━━ Provided passage

Yet regardless of having presided over innumerable murders, rapes, and kidnappings, General Ríos Montt found himself unpunished by Guatemala’s legal system. After founding the Guatemalan Republican Front in 1989, he was elected as President of Congress in 1995. Although Nobel Peace Prize laureate Rigoberta Menchú successfully lobbied Spain’s Constitutional Court to issue an international arrest warrant against him in 2005, General Ríos Montt was able to circumvent his country’s judicial system by launching a successful congressional campaign in 2007. As a member of the legislator, he was safeguarded by the immunity granted to all elected officials . Following the expiration of his legislative term in 2012, the 82 year-old military officer was forced to appear in court.

━━━━
━━ Data records

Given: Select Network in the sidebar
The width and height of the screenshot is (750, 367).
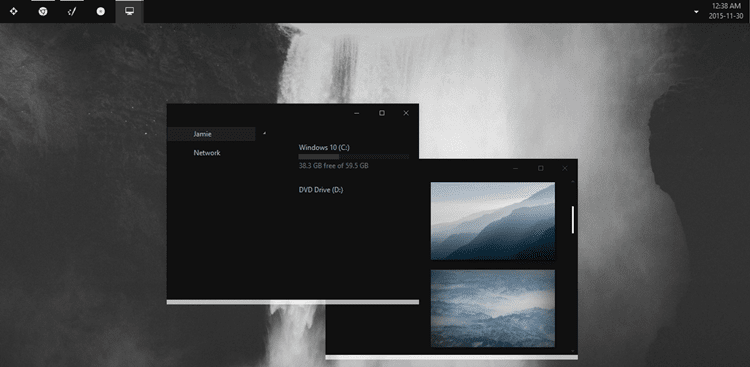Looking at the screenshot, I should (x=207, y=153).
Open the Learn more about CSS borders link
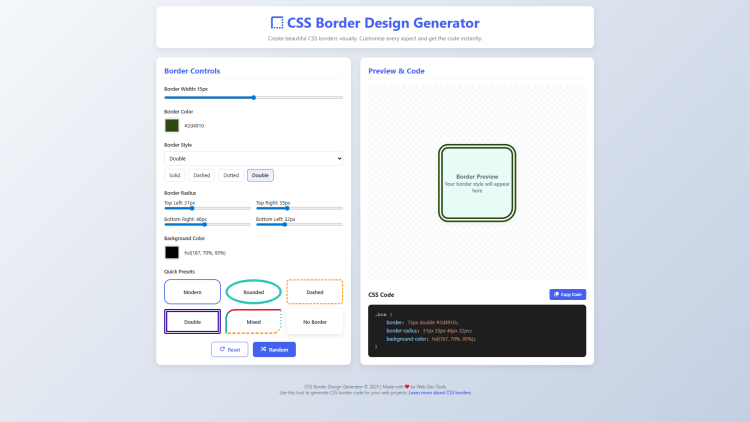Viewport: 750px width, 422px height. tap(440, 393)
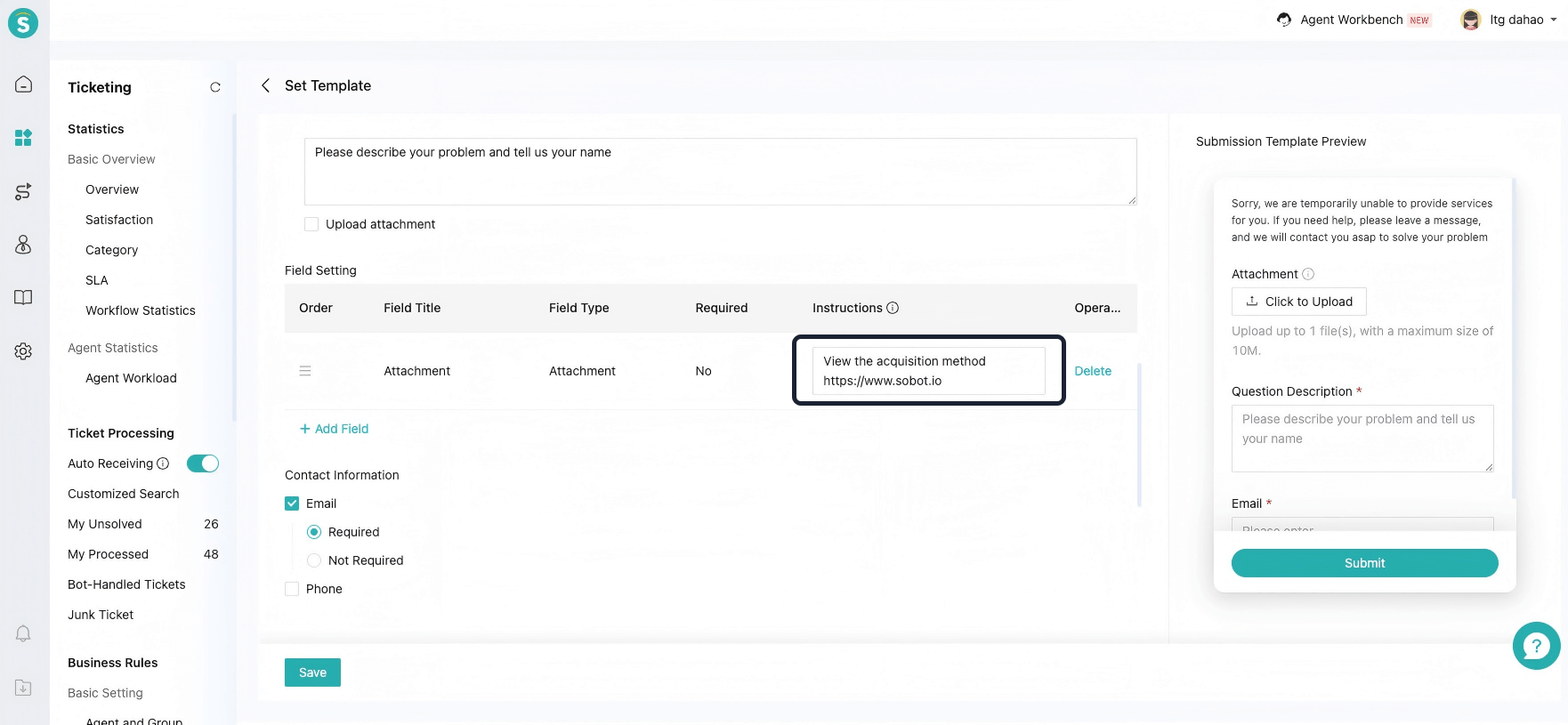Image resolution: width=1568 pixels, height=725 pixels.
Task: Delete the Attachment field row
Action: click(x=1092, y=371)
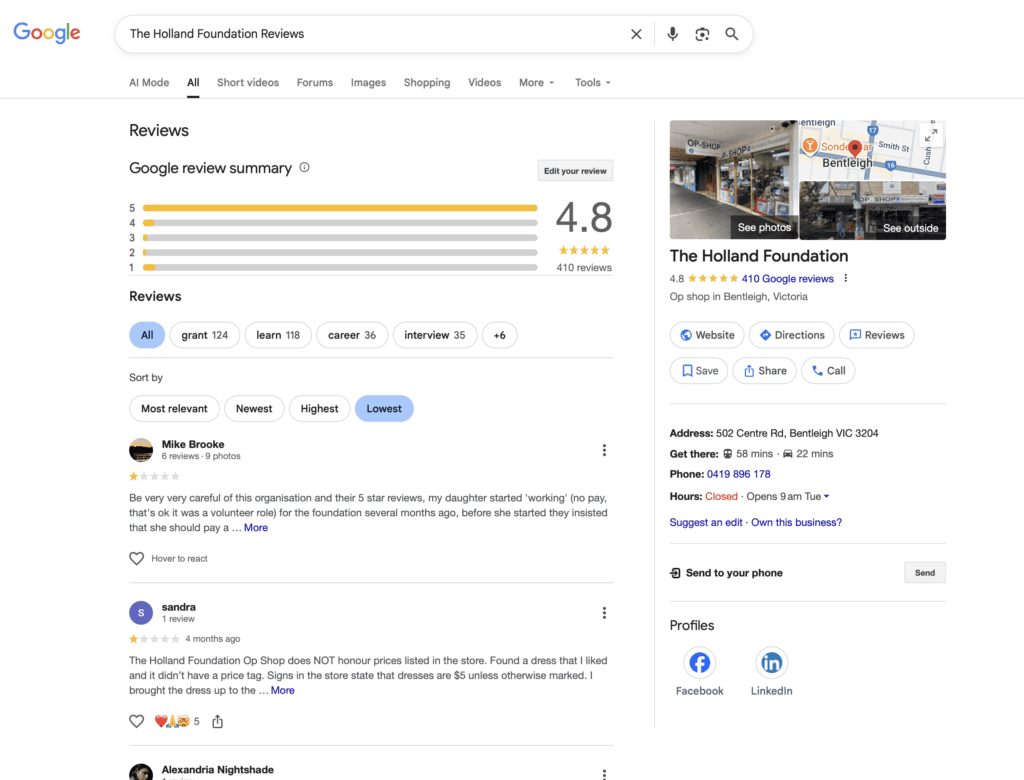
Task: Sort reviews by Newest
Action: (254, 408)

━━━━
━━ Data records

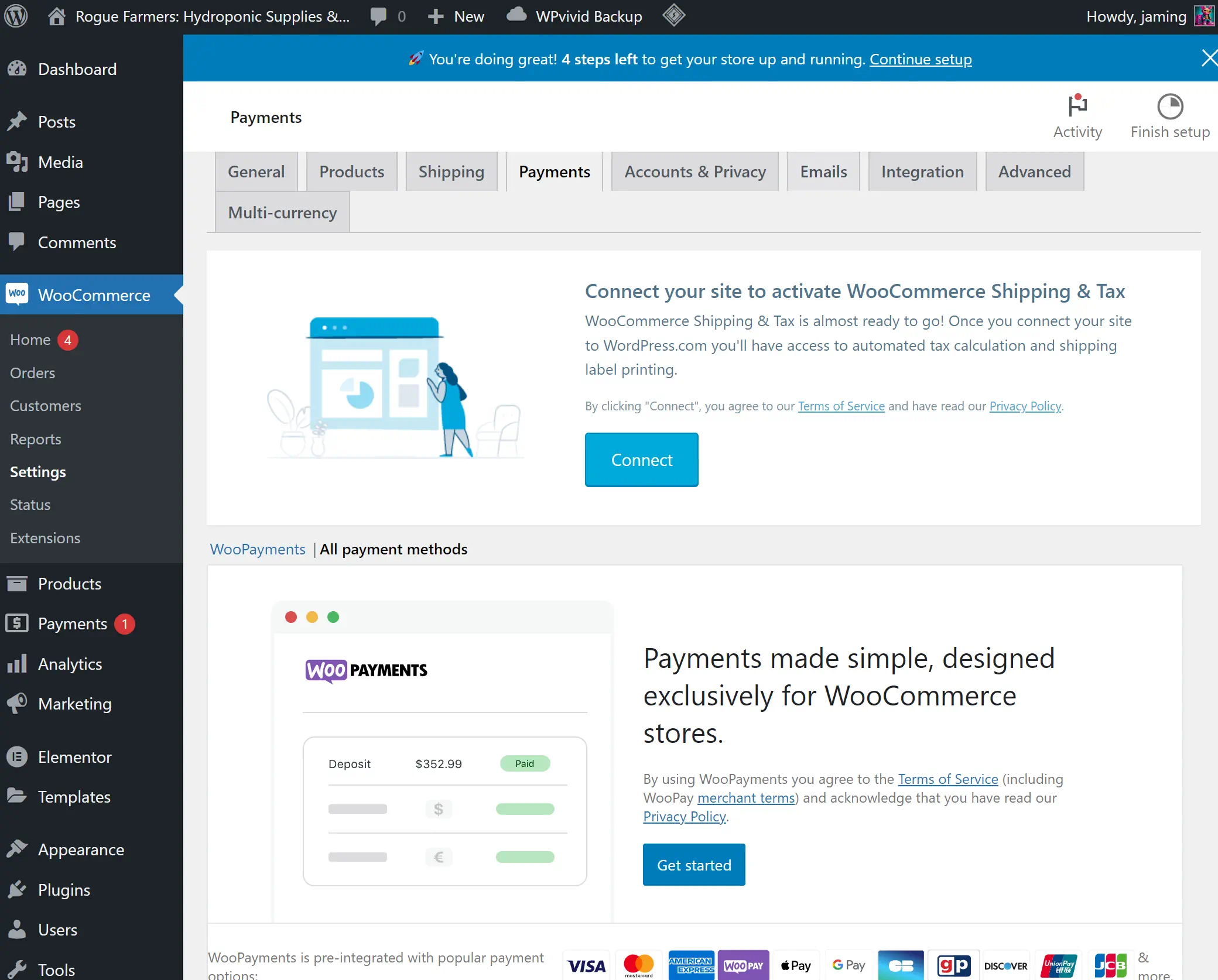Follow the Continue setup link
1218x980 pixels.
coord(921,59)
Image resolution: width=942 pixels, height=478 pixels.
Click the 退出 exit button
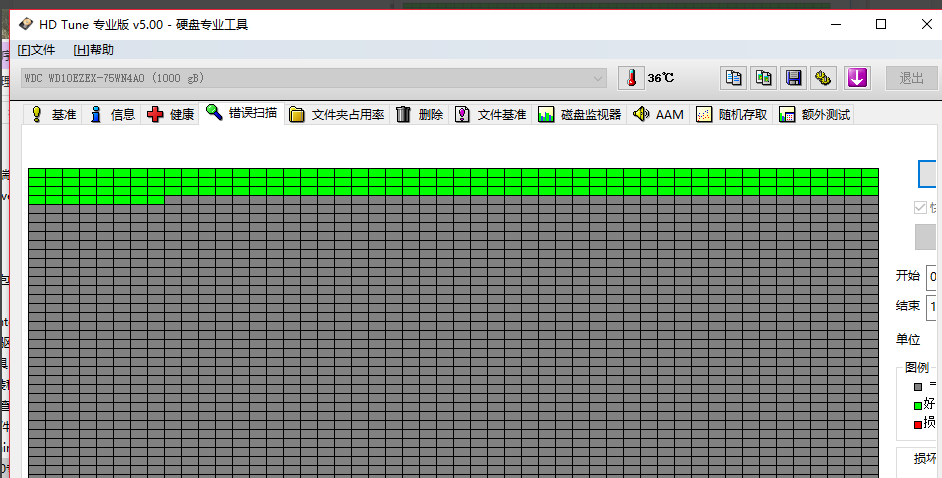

━━━━
━━ Data records

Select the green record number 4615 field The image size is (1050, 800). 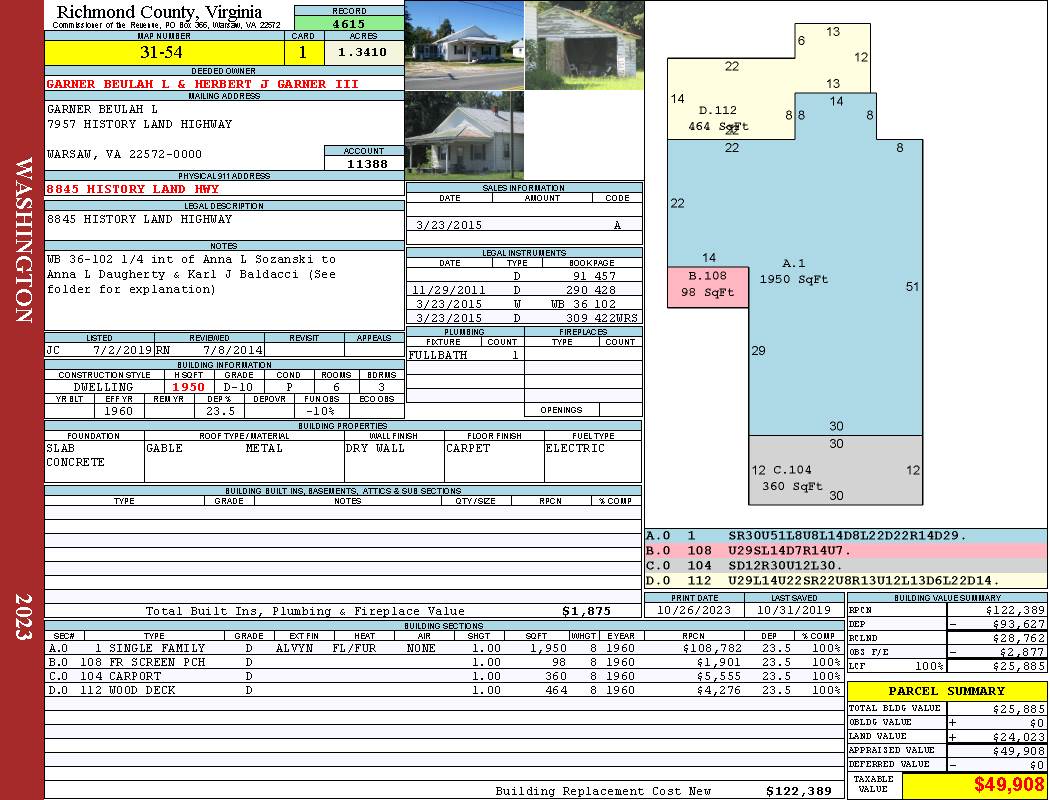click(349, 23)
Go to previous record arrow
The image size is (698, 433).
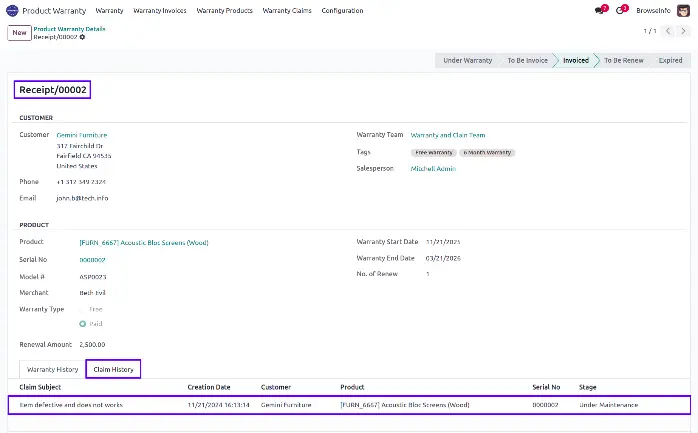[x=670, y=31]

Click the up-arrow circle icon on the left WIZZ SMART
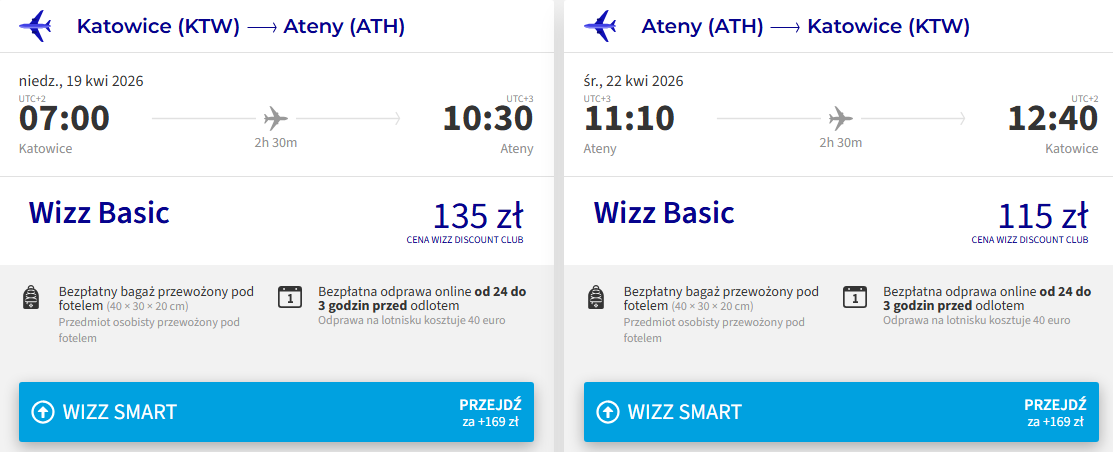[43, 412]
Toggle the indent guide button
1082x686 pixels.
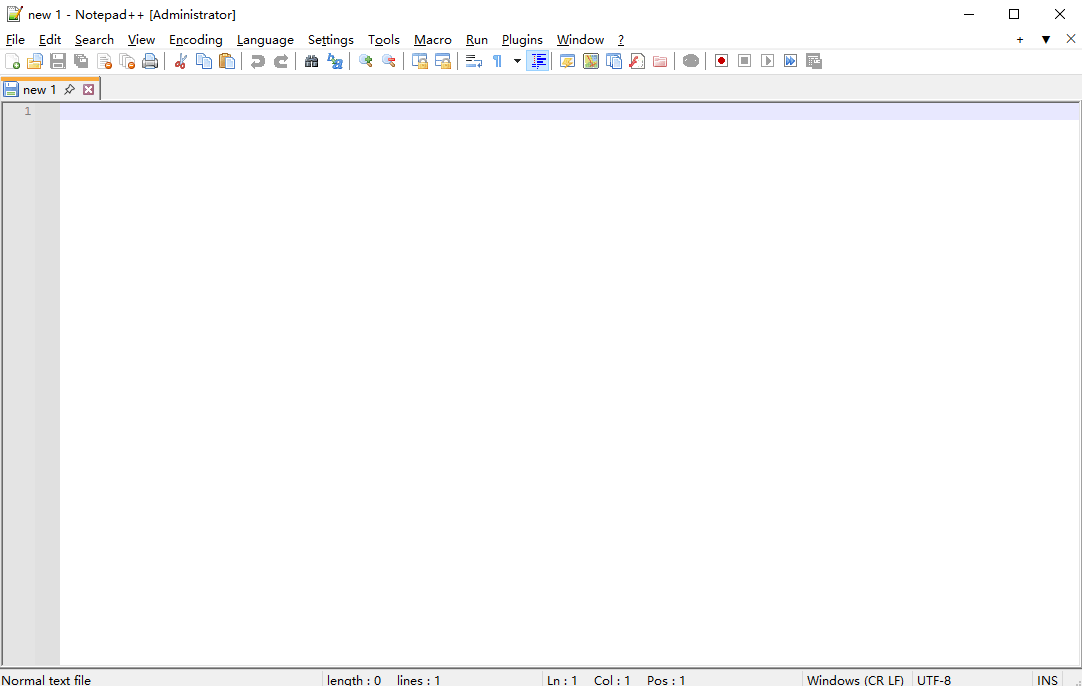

━━━━

## Exercise instructions:
1. Turn the paragraph of the passage about General Ríos Montt that opens with "Yet regardless of having presided" into a short list that keeps its main facts.
2. Carry on the passage about General Ríos Montt, starting after its last sentence.
The entries are separate material and have nothing to do with the passage about General Ríos Montt.

## Answers to each task:
1.
- Despite presiding over countless murders, rapes, and kidnappings, General Ríos Montt went unpunished by Guatemala's legal system.
- He founded the Guatemalan Republican Front in 1989 and became President of Congress in 1995.
- In 2005, Rigoberta Menchú, a Nobel Peace Prize laureate, got Spain's Constitutional Court to issue an international arrest warrant against him.
- He avoided Guatemala's courts by winning a congressional race in 2007, which gave him the immunity held by all elected officials.
- When his term ended in 2012, the 82-year-old officer was forced to appear in court.

2.
Montt’s controversial trial took place in 2013, making him the first former head of state to be tried in a civilian court for genocide. The court originally found him guilty and sentenced him to 80 years in prison. However, the victory for Guatemala’s judicial system, which prosecutes only two to three percent of those brought before it, was short-lived . A judged annulled his conviction on procedural grounds . The trial is now set to resume in January 2015, although it should be noted that President Otto Perez Molina has labeled this trial as a “threat to peace” and has insisted that this will be the last time General Ríos Montt is to be taken to court.
For his part, General Ríos Montt remains adamant that, while his subordinates did commit unnecessary acts of violence, he himself did not orchestrate the systematic genocide for which he is accused .
Guatemala Is Turning “Never Again” to “Never Happened”
As General Ríos Montt continues to navigate his way through Guatemala’s elusive legal system, President Molina’s somewhat arrogant administration has wasted no time in erasing all traces of genocide from the country.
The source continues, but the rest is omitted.